Hi Jolly had a small smattering of rigs in various states of nice-lookingness, mostly leaning toward the rustic. Some started leaning that way back in the 1950s. But we’re not RV snobs, and rough-looking rigs have great stories to tell.

Still, there was an air of slight menace about the one parked near the entry to Hi Jolly, and the road further in was made of angry stones, so we kept our distance, which is the polite thing to do when you’re boondocking, anyway.

This look goes on for quite a way.

Rattlesnakes? Check. Scorpions? Check. Us? Ummmmm…no.

We grabbed lunch to-go at the friendly Times Three Family Restaurant, then went to sit in the desert to see how long we’d last.

Obligatory camel.

Nice and air conditioned, but not with a dog.

After 15 minutes, we knew we might have to switch gears. We didn’t make it a full hour before we agreed we’d take a different route to Mesa and stay at a campground with electrical hookups.

We split a toasted ham and cheese sandwich with tots. Cold food might have been a smarter choice.

But it was okay. We drove around town, soaked up the atmosphere, talked to the locals (all of whom said they were surprised by how hot it still was, and mentioned the outdoor vendors hadn’t even shown up yet), and visited the grave of Hi Jolly, to pay our respects.

This is the Hi Jolly Cemetery. Nearly all of the cemetery, in fact.

Hi Jolly (whose real name was Hadji Ali) was hired by the U.S. Army in 1857 as a camel herder for the Camel Corps, which was charting a wagon road across New Mexico and Arizona. The outbreak of the Civil War ended that adventure, and Hi Jolly returned to Quartzsite and became an entrepreneur.

Camels are now the town’s “icon,” and its quirky cemetery is named for that good man, who lies buried under the desert’s gravel blanket.

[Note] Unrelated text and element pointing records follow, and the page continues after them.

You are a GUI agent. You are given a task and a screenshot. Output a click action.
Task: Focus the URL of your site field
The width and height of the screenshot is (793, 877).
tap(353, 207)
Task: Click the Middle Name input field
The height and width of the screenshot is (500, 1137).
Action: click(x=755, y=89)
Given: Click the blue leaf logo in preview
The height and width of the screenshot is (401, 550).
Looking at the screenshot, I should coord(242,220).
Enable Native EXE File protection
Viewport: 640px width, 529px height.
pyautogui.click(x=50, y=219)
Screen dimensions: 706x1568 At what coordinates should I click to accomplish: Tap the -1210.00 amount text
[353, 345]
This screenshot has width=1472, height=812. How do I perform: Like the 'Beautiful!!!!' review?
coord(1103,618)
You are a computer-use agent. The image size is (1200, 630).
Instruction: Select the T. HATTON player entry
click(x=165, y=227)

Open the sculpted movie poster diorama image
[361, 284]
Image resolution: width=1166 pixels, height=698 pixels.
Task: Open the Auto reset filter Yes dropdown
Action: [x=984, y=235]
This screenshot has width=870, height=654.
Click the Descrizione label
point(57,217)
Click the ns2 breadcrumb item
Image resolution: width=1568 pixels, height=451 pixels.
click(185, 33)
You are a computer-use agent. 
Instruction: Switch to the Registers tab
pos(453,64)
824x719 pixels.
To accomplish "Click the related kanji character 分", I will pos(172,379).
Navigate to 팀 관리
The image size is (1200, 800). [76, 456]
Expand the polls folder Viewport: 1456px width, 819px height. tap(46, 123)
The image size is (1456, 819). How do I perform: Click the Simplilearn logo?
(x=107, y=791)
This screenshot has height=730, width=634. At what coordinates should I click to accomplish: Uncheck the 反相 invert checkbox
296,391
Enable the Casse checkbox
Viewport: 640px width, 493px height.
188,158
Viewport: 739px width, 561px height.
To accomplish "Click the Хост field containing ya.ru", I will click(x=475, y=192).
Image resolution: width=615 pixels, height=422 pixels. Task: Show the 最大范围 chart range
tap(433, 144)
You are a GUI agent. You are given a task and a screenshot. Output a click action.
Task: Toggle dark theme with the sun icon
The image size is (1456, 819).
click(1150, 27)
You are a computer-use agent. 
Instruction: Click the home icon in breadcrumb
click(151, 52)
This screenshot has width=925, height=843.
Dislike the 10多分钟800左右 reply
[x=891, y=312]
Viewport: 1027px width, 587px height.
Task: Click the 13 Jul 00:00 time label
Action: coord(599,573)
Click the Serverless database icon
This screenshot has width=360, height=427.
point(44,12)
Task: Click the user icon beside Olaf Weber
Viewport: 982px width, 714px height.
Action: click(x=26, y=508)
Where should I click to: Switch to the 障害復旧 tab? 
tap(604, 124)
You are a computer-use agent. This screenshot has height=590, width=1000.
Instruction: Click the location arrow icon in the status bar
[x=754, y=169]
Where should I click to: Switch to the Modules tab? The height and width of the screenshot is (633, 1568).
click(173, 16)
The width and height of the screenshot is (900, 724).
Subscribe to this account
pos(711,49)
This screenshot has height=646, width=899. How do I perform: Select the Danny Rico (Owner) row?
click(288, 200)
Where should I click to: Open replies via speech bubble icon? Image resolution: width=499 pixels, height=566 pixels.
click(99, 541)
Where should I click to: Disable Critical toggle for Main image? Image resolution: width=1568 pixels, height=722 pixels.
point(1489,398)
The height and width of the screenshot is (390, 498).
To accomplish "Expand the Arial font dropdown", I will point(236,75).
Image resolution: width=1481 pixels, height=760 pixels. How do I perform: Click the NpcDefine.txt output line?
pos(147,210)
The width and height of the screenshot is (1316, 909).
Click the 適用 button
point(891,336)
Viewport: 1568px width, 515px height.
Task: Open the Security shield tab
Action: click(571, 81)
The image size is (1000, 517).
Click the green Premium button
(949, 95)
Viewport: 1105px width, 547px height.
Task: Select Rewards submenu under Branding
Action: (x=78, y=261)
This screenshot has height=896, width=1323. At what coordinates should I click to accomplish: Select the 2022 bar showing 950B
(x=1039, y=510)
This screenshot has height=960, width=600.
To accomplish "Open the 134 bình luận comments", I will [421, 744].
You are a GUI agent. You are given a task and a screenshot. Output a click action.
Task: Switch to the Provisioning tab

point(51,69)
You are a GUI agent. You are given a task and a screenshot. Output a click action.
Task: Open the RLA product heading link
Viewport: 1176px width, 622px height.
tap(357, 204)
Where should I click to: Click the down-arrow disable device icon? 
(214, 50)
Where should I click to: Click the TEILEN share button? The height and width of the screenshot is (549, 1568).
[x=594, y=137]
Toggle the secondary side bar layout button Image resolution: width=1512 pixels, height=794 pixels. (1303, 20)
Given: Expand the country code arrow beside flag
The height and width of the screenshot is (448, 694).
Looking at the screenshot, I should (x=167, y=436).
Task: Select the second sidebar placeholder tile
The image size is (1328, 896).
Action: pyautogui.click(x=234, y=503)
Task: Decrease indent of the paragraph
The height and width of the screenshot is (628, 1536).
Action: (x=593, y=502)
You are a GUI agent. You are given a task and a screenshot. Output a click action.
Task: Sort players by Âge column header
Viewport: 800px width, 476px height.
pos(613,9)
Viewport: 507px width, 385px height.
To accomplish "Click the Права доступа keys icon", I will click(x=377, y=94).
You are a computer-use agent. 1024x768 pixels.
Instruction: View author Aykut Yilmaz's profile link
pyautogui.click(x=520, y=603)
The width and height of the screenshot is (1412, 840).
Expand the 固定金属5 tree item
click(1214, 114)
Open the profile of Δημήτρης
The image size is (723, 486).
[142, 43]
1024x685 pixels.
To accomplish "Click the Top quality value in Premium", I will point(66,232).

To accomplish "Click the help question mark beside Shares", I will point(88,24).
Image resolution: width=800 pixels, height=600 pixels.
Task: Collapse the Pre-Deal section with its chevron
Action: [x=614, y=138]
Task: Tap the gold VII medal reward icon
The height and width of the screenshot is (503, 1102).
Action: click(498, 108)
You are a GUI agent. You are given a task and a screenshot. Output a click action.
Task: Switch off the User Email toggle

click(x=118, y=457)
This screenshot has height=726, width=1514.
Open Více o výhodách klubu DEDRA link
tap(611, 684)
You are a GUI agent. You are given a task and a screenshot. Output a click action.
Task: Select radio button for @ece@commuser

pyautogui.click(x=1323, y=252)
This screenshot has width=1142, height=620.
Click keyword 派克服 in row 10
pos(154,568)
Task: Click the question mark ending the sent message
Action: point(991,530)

Hadji Ali’s final resting place.

And what of the “naked bookseller” who is a legend in Quartzsite, and who we had hoped to meet? He passed in 2019, having spent his life mostly undressed, performing boogie-woogie piano tunes across the country and, in a way, having been the father of Male Stripping. We assume he was laid to rest in just the little “pouch” he wore for the sake of modesty, and is living his best afterlife under Arizona’s burning sun.